Document passage:

▽

My main concern with the concept of wilderness is that it can lead us to undervalue or even disdain the simpler, less celebrated places and experiences in nature. Without us fully recognizing it, wilderness often elevates certain aspects of the natural world while marginalizing others. By encouraging us to fetishize vast, awe-inspiring landscapes, these distinctly American notions of wilderness set an unrealistic benchmark for what we deem “natural,” making it easy to overlook the beauty and significance of the more ordinary environments that surround us.
One of the central tenets of my environmental ethic is the importance of recognizing that we are an integral part of the natural world, deeply connected to the ecological systems that support our lives. Any perspective that suggests a separation from nature—something wilderness often implies—can foster environmentally irresponsible behavior. At the same time, it is equally vital to acknowledge and respect nonhuman nature as a realm we did not create, possessing its own inherent, independent reasons for existence.
To bring the positive values we associate with wilderness closer to home, we must expand our understanding of the “otherness” that wilderness aims to define and protect. The myth of wilderness suggests that we can traverse nature without leaving a trace. However, living within history means we inevitably leave marks on a world that has already fallen. Our challenge lies in determining what kind of marks we choose to make. This is where our cultural narratives about wilderness are particularly significant. In the broadest sense, wilderness invites us to consider whether the Other must always yield to our desires and, if not, under what conditions it should be allowed to thrive without our interference.
The profound allure of the wild lies in the fact that wonder in its presence requires no effort; it simply overwhelms us. Wilderness becomes problematic only when we mistakenly believe that this sense of awe and otherness is confined to remote areas or relies on untouched landscapes far from our everyday lives. By recognizing the otherness in what feels unfamiliar, we can begin to appreciate it in what initially appears ordinary.

△

Required action 1:
Write out, word for word, the part of the wilderness passage that opens with "My main concern" and closes with "that surround us.".
Required action 2:
In the wilderness passage, why is a perspective that suggests a separation from nature treated as a concern? Answer in one to three sentences.
Rely only on the wilderness passage, not on the material.

Stored data:
▽

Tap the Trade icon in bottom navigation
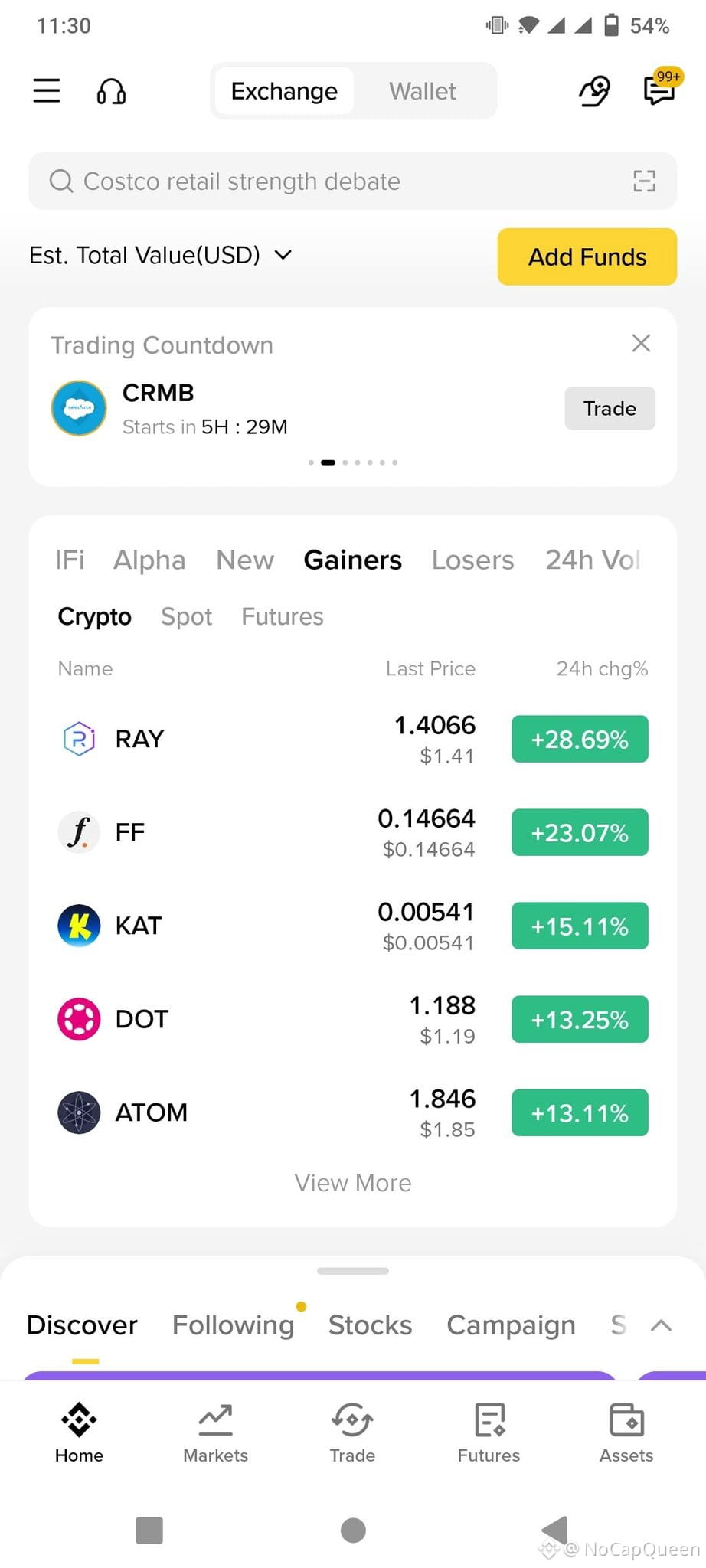Image resolution: width=706 pixels, height=1568 pixels. pyautogui.click(x=352, y=1419)
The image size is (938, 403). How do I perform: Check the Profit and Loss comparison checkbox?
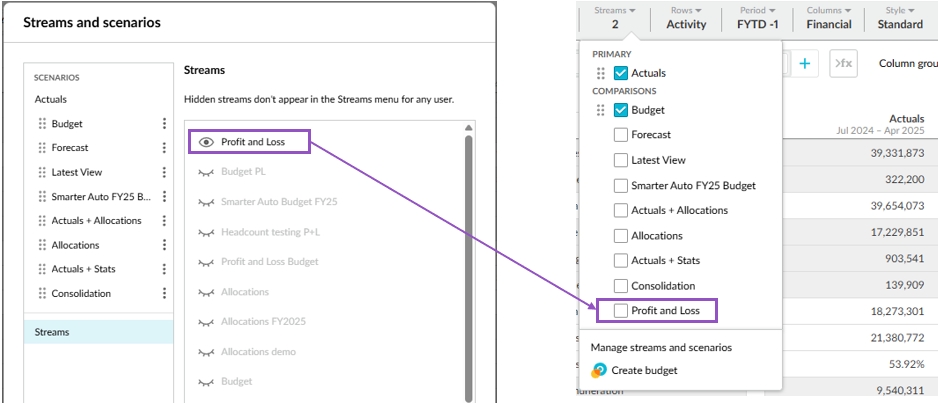[x=621, y=311]
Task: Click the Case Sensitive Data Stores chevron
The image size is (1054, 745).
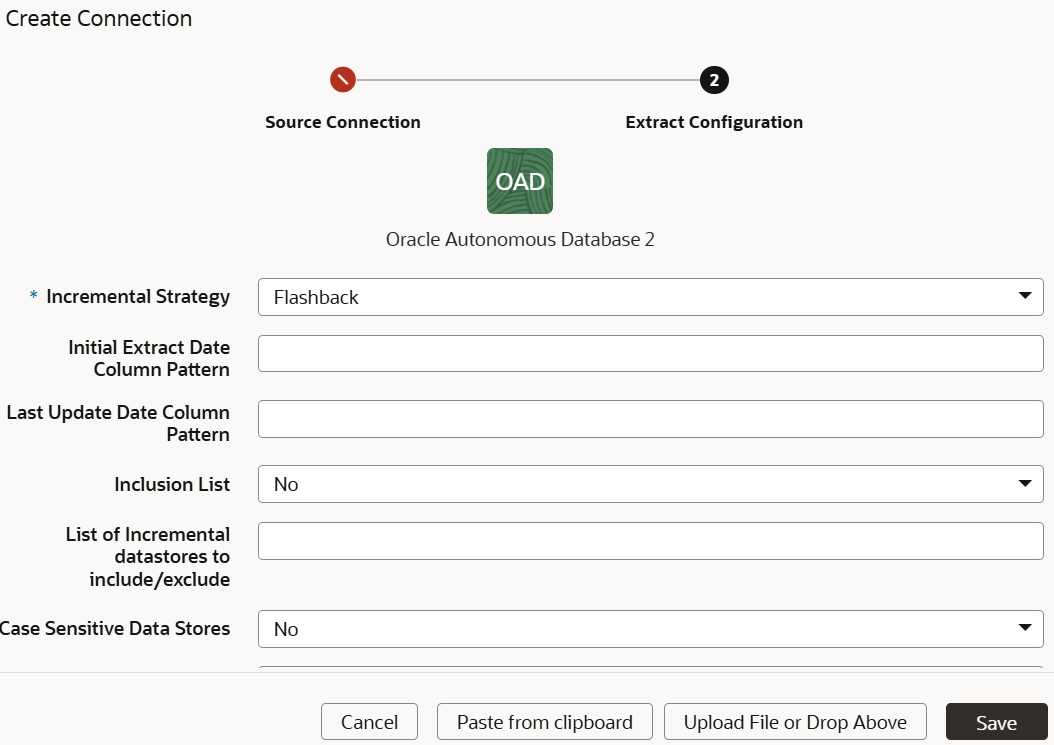Action: pos(1026,628)
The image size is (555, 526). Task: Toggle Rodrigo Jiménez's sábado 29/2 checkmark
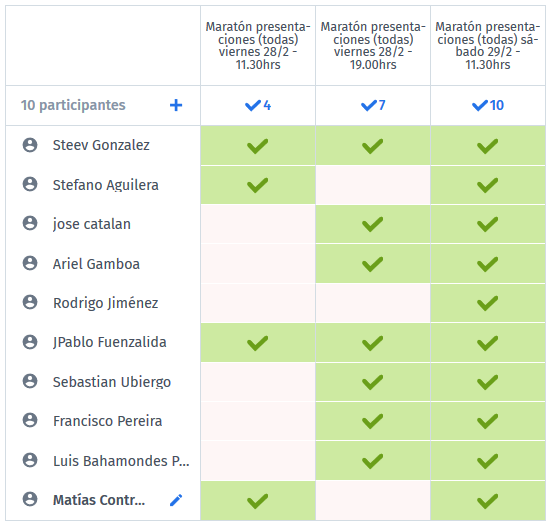[488, 303]
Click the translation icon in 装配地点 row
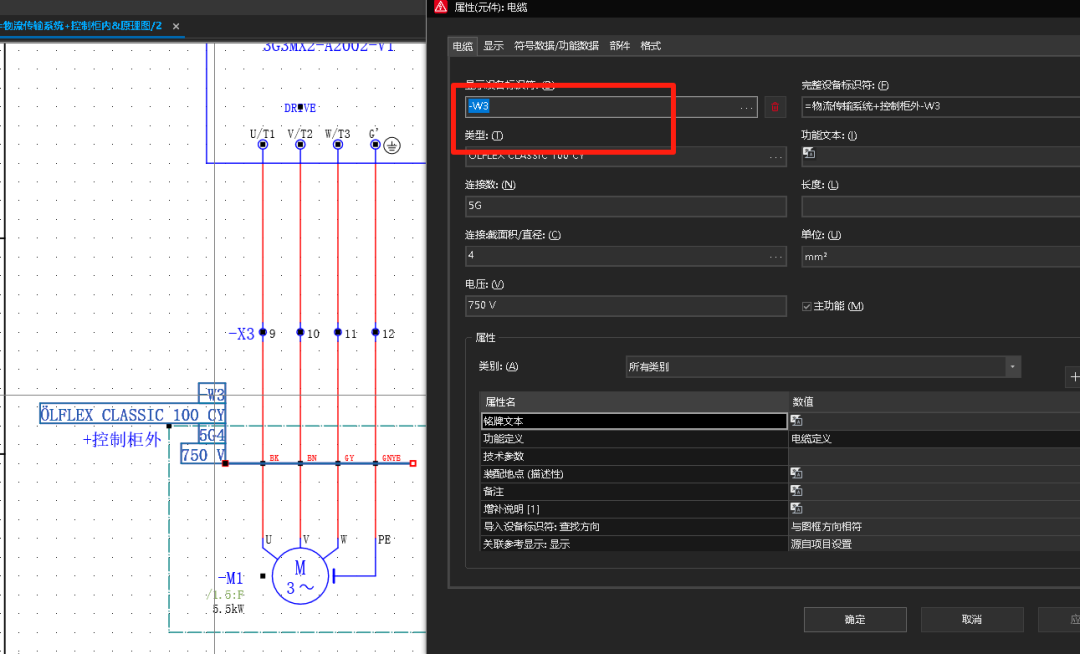1080x654 pixels. pyautogui.click(x=796, y=473)
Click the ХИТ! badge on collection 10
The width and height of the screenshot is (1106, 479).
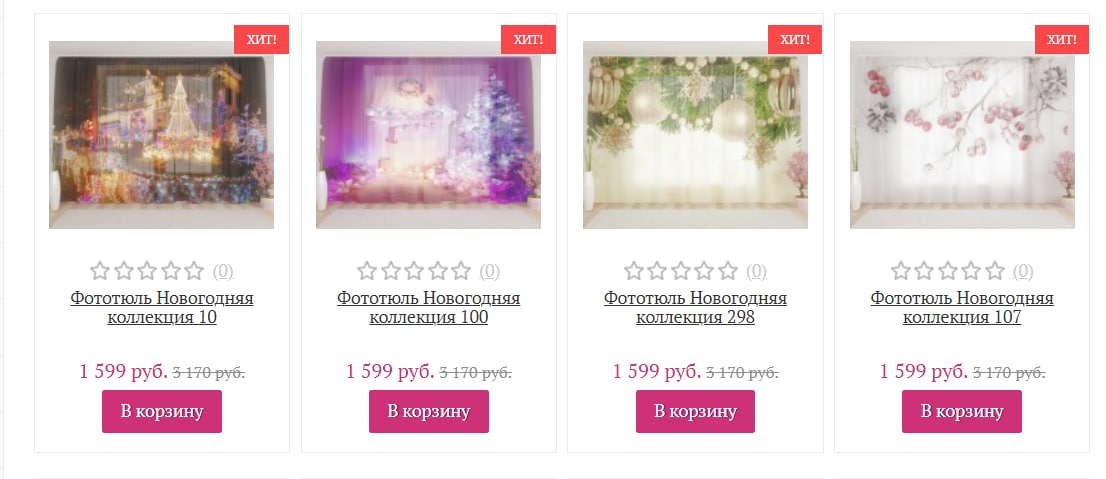click(262, 40)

△

Final answer 1:
My main concern with the concept of wilderness is that it can lead us to undervalue or even disdain the simpler, less celebrated places and experiences in nature. Without us fully recognizing it, wilderness often elevates certain aspects of the natural world while marginalizing others. By encouraging us to fetishize vast, awe-inspiring landscapes, these distinctly American notions of wilderness set an unrealistic benchmark for what we deem “natural,” making it easy to overlook the beauty and significance of the more ordinary environments that surround us.

Final answer 2:
Humans are an integral part of the natural world, deeply connected to the ecological systems that support their lives. A view that implies separation from nature, as wilderness often does, can foster environmentally irresponsible behavior.